In his final chapters, Denery turns to two social groups commonly branded as arch-deceivers in medieval culture: courtiers and women. In the first he challenges the historiographical account that locates modernity in the early modern court's loss of confidence in traditional beliefs and institutions. John of Salisbury and Christine de Pizan, he argues, already advocate practicing a prudent deception that modifies ethical principles to suit circumstances because only then can the courtier and court lady fulfill their duties in an undecipherable and treacherous world. Renaissance conduct books extend the value of strategic lying by presenting it as so beneficial to the speaker and others that lies actually make civil society possible. "Women" turns first to the well-trodden ground of "Matheolus" and Christine de Pizan, of women as born liars, deception rising from their very bodies, and of a defense of women's constancy and prudence arising from women's own experience. What may be new for medievalists is how Denery lays out the strategies of early modern Venetian women writers who expose men as habitual liars in their very lying about women as congenital liars and in their preoccupation with adornment, emblematic of their verbal deceptions. Finally, he intertwines courtiers and women by considering Madame de Scudéry's salon culture, in which women create social and political harmony in a competitive world by concealing self-interest through complaisance and nonchalant conversation.

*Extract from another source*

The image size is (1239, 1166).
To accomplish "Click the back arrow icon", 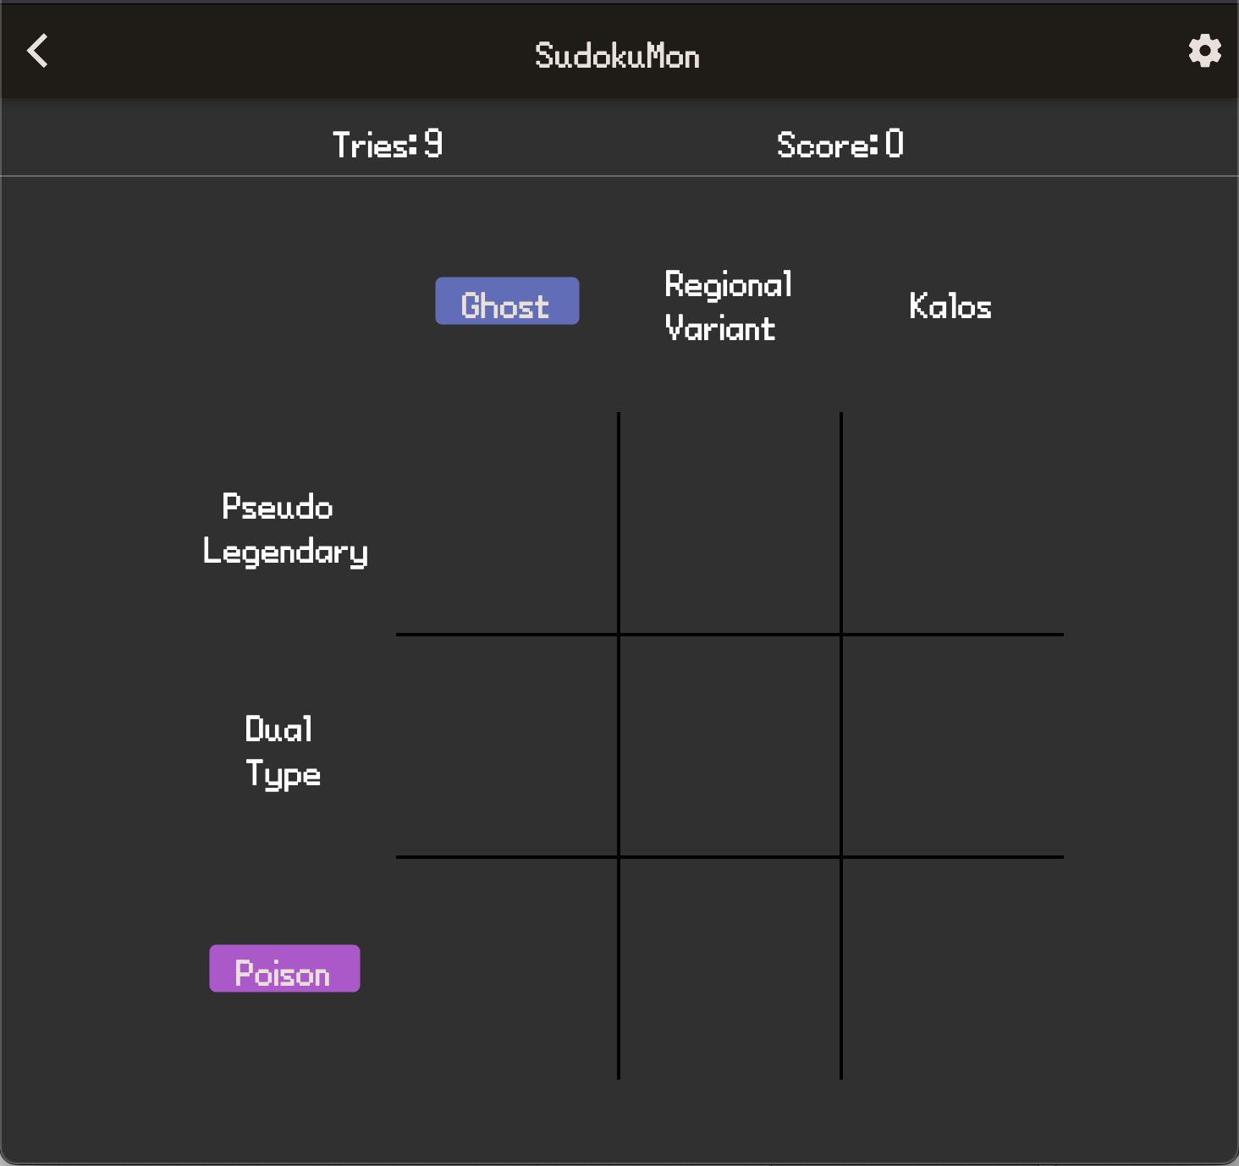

As I have indicated throughout this review, readers who know well certain texts will learn little from Denery's three-to-five page expositions of their arguments about deception. Nevertheless, the sheer generic and chronological range of material guarantees that any reader will encounter exciting new arguments about deception, set forth with clarity and analytical rigor (the latter especially as the book moves on). Moreover, a trenchant conclusion not only synthesizes all the material but uses Rousseau to argue that the real shift in the history of lying comes when its beginning lies not in Genesis but in humankind's movement from a state of nature to socialization. This important book's reach and ambition is amply vindicated in this conclusion in which the old alternatives--spanning Christian antiquity, the Middle Ages, the Renaissance, and the early eighteenth century--of rejecting or accepting a mendacious world yield to a third way: being true to one's sentiments, even when one lies, as a natural solution to a natural problem.